Не прошло и пяти минут, как меж сиротливо умолкших пушек возникла папаха, по бокам ее во весь рост встали два автоматчика-гренадера, и вот эта папаха, чуть возвышающаяся над холмами свежей земли, зримо торчащая меж двумя огневыми позициями, тонкий и пронзительный, похожий на голос недавно работавших пушек, исторгла звук: «А-а, сукины дети! А-а, мерзавцы! А-а, змеи подколодные! Так вас и перетак! Глядите, глядите, как вашего полковника убивать будут!..» (звание командир тот округлил, должно быть, для большей выразительности).
И что вы думаете? Как исчезли, испарились расчеты от пушек, так же незримо и возникать начали – из земли, из воздуха, с небес сошли, что ли?! Заговорила одна, другая пушка, продолжался бой, война продолжалась. Гляжу, по траншее от орудий топает подполковник со снова зажатой под мышкой папахою, за ним два молчаливых гренадера. Я не утерпел, высунулся из своей ячейки, глазею – интересно же, не каждый день таких героев увидишь! – как вдруг подполковник остановился против меня, уперся в меня взглядом и удивленно захлопал выгоревшими на солнце ресницами, хлопал, хлопал и спросил:
«Солдат! Ты с какого кладбища?..» – Узнаю я, скоро узнаю и на себе любимое это изречение командира дивизии – Шумилихин бесхитростно ему подражал. Не дожидаясь ответа, махнул командир рукой, засмеялся и пошел дальше, а за ним два гренадера дружно гыгыкнули и сдвоили шаги.
Так вот видел я первый и последний раз знаменитого командира истребительного полка Ивана Шумилихина, который был-таки удостоен звания Героя Советского Союза, погиб в бою в Германии, похоронен на холме Славы во Львове. И слышал я, обретя независимость, неистовые самостийщики тот холм скопали, над славными могилами надругались, но надеюсь, что добрый народ вологжане прах своего славного земляка перевезли на Родину…
Отповедь генералам
…Ах, как в строку, к разу, казалось мне, к месту вставил я слова о правде на войне, забыв о том, что с войны каждый боец и офицер привез свою личную правду, а генералы и тем более маршалы приволокли свою правдищу, да такую огромную, исключительную, что она загромоздила собой правду истинную, заслонив быль небылью и все военное лихо и почти каждый из них спешил рассказать о себе, хорошем, о своих подвигах – и вот те на: какой-то солдатишка-обмоточник высунулся со своей окопной правдой, и она никак, ни с какого бока с генеральской не сходится!
Однако на десяток гневных генеральских отповедей дерзкому солдату хлынул мне поток писем от тех, кто воистину спасал Родину, выполнял свой долг – целый чемодан писем, который я сдал в Красноярский краеведческий музей.

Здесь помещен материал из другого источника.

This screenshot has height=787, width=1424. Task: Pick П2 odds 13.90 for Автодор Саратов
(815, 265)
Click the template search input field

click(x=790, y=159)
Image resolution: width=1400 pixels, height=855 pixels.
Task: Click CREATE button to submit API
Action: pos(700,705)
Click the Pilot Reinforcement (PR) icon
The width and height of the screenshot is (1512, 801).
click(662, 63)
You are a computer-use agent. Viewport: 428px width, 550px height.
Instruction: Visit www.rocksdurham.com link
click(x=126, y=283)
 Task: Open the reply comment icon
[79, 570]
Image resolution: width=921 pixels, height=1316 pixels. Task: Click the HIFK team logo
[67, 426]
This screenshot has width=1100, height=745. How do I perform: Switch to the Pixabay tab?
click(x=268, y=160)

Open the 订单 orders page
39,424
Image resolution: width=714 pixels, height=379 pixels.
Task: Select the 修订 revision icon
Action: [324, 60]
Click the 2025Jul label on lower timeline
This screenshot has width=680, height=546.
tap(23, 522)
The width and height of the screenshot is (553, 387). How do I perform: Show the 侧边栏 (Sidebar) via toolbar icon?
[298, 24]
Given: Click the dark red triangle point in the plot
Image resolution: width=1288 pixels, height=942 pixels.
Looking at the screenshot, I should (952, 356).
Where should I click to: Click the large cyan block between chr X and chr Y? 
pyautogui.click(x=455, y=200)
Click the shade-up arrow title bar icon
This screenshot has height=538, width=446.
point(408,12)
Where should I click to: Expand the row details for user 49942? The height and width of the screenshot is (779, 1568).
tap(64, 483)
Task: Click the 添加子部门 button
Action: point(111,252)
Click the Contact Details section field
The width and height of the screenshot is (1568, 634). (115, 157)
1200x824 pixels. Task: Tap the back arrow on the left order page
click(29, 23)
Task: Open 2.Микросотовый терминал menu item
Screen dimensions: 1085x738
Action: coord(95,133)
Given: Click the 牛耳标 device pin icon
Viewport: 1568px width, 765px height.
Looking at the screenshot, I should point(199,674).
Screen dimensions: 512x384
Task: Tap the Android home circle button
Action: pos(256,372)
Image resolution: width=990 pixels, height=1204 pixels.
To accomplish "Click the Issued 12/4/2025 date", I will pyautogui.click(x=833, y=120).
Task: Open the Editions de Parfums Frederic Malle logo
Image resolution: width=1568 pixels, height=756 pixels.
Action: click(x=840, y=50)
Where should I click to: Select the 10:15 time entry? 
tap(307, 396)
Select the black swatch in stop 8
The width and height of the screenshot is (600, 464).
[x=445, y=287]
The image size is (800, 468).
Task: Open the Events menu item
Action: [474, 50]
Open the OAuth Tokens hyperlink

Целые исповеди – рассказы о себе, о походах и боях, о трагедиях войны…
Ах, как далека эта людская исповедь от генеральских отповедей и вельможных забот о себе и своем благополучии. Я и по себе знал, что отцы-генералы, партия и правительство предали своих воинов-спасителей и двадцать лет о них не вспоминали в будни, в жизни, лишь по праздникам славословили и хвалили себя. Ни о живых, ни о мертвых не думали, не вспоминали, по полям и лесам белели косточки русские, в литературе, кино, театре прославлялась совсем другая война, та, на которой мы не были и быть не могли. Царил обман и демагогия, воровство, предательство – товарищ Варенцов, будучи уже маршалом, в Генштабе заправлял всей ракетно-артиллерийской мощью страны, запятнавший себя воровством еще на фронте, нанимается в осведомители матерому шпиону Пеньковскому. Они разом продают пол-России. И ничего. Какой-то генералишко, видать, и прежде умом не блиставший, этакий приштабной лизоблюд, пишет мне: «Партия и правительство сочли возможным за прошлые заслуги понизить товарища Варенцова до генерал-лейтенанта, сохранить за ним половину денежного довольства…». Долго шла буча вокруг моих заметок, долго, долго лампасники дерьмом исходили, но все в конце концов улеглось, хотя любимцем наших генералов я не стал.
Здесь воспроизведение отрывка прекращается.